Nuestro paso era vivo. Era el reflejo de nuestra libertad, de nuestro afán por gozar de la vida sencilla. Era el reflejo del espíritu del verano, aunque estuviera limitado por el coronavirus. Verano y viaje eran palabras balsámicas para quienes, como nosotros, consagraban una parte importante de su tiempo a trabajar, en los últimos meses bajo una presión insoportable. El verano y el viaje limpiaban de esos sinsabores, expandían nuestra mente, la abrían a la percepción y el gozo, nos limpiaban de la mala leche y las frustraciones. Era el motor interno de nuestros pasos.

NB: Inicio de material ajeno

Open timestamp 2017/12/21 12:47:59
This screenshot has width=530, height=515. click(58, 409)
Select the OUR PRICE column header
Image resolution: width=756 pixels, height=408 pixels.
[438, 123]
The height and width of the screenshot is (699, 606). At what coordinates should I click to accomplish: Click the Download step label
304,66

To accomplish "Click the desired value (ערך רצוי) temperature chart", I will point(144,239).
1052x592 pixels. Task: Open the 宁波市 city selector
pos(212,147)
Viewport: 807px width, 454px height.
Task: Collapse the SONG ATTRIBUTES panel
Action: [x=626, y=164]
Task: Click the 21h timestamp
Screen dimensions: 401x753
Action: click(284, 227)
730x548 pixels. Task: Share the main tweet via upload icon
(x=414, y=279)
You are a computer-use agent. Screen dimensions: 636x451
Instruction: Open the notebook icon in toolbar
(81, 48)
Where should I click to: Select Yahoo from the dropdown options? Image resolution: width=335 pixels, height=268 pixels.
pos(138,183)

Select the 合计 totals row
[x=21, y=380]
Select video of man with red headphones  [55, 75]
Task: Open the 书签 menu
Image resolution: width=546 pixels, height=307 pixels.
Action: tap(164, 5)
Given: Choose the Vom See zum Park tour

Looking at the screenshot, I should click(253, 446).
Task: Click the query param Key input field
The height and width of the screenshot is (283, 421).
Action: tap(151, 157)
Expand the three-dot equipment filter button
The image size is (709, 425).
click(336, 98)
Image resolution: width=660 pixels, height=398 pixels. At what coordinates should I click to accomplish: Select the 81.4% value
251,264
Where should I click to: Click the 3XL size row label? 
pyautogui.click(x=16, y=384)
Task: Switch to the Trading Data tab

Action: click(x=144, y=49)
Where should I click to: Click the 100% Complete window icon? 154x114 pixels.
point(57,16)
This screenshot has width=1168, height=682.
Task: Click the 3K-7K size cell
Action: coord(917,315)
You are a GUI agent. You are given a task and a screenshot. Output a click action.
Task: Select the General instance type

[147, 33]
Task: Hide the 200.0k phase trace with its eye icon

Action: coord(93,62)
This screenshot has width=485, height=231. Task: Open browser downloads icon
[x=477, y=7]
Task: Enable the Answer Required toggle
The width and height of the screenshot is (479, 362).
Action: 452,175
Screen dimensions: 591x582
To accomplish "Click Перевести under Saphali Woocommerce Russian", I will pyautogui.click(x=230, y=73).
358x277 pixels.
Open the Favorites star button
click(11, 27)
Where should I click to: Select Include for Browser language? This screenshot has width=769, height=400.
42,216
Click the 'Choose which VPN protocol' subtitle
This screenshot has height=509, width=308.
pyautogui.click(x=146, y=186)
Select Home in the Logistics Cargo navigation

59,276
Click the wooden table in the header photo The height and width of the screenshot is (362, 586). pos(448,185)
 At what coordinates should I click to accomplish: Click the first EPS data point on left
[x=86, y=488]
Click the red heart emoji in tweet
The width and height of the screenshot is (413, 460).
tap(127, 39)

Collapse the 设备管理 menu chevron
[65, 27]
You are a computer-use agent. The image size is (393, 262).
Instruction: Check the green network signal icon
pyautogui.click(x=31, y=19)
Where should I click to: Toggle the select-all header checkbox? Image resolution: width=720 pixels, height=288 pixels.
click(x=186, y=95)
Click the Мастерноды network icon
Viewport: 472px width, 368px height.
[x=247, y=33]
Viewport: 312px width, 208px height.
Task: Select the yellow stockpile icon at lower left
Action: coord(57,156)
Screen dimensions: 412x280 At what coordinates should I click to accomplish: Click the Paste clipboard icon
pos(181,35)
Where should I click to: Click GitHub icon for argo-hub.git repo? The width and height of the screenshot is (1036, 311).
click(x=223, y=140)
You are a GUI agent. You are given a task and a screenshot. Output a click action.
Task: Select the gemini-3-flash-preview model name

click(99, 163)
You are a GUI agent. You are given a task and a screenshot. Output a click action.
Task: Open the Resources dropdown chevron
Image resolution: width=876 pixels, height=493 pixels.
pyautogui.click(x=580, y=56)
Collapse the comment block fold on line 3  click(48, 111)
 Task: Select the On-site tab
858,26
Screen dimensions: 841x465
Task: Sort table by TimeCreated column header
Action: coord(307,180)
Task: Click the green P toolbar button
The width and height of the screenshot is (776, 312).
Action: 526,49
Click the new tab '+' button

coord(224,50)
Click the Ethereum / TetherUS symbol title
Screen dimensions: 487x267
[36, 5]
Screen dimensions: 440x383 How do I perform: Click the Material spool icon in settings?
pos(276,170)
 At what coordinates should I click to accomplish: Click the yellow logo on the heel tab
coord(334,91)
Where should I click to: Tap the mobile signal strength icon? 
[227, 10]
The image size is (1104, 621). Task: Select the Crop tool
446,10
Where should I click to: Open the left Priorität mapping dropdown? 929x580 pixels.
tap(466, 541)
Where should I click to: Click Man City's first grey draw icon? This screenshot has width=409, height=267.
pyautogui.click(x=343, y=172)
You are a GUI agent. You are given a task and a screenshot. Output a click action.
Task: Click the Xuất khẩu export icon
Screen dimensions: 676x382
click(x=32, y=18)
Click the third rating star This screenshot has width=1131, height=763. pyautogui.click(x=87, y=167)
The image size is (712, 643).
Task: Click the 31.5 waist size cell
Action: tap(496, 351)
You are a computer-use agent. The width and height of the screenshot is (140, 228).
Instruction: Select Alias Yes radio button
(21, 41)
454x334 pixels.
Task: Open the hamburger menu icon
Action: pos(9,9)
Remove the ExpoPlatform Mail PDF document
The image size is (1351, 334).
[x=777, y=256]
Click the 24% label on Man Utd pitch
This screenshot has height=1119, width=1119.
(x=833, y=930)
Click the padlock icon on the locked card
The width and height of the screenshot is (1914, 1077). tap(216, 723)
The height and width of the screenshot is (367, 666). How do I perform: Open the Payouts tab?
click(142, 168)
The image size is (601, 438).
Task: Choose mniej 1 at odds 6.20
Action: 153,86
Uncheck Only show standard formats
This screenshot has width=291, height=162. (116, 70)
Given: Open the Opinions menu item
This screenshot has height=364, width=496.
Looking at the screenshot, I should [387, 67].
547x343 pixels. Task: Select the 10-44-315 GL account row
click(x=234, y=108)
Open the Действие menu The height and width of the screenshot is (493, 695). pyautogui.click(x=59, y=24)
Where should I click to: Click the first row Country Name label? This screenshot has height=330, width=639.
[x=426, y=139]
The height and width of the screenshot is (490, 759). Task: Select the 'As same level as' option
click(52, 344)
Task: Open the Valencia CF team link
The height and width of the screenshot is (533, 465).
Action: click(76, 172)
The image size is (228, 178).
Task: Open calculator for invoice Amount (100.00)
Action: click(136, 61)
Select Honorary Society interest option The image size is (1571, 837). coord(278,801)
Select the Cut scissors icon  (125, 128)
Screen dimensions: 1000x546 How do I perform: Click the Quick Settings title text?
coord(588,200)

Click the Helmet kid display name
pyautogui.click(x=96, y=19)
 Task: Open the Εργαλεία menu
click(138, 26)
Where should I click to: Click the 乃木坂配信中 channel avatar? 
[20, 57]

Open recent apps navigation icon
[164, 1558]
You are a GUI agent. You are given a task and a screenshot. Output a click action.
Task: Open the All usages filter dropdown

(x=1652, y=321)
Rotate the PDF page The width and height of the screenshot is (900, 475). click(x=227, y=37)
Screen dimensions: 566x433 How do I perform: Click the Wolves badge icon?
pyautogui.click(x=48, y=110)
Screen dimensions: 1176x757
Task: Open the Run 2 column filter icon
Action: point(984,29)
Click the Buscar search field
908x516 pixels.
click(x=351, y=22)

El Camino es compartir. Sin embargo, lo habíamos compartido con muy poca gente. Aquella jornada cambió algo la tendencia y nos encontramos con más peregrinos, tampoco demasiados. La cercanía a nuestro destino (estábamos a algo más de 30 kilómetros) los había sacado de sus escondrijos. El primer compañero fugaz fue un tipo con pinta de atleta, alto, fibroso, convencido de su poderío, que nos superó como una locomotora. Nosotros íbamos en nuestro permanente diálogo, con lo que la velocidad no nos preocupaba. Una pareja bien preparada apareció a nuestra espalda. Tampoco tardó en superarnos. A ninguno volvimos a verlo durante la jornada. Tuvimos más suerte con dos chicas que acompañaban a un señor de mi edad. No supimos trazar la relación. Quizá no les unía parentesco alguno y su vinculación provenía del espíritu peregrino. El Camino anima a hacer confidencias y para ello es necesario alguien que las reciba. Nos pasaron una vez y les volvimos a encontrar con los pies metidos en un lavadero. Nos superaron y les alcanzamos en otra parada.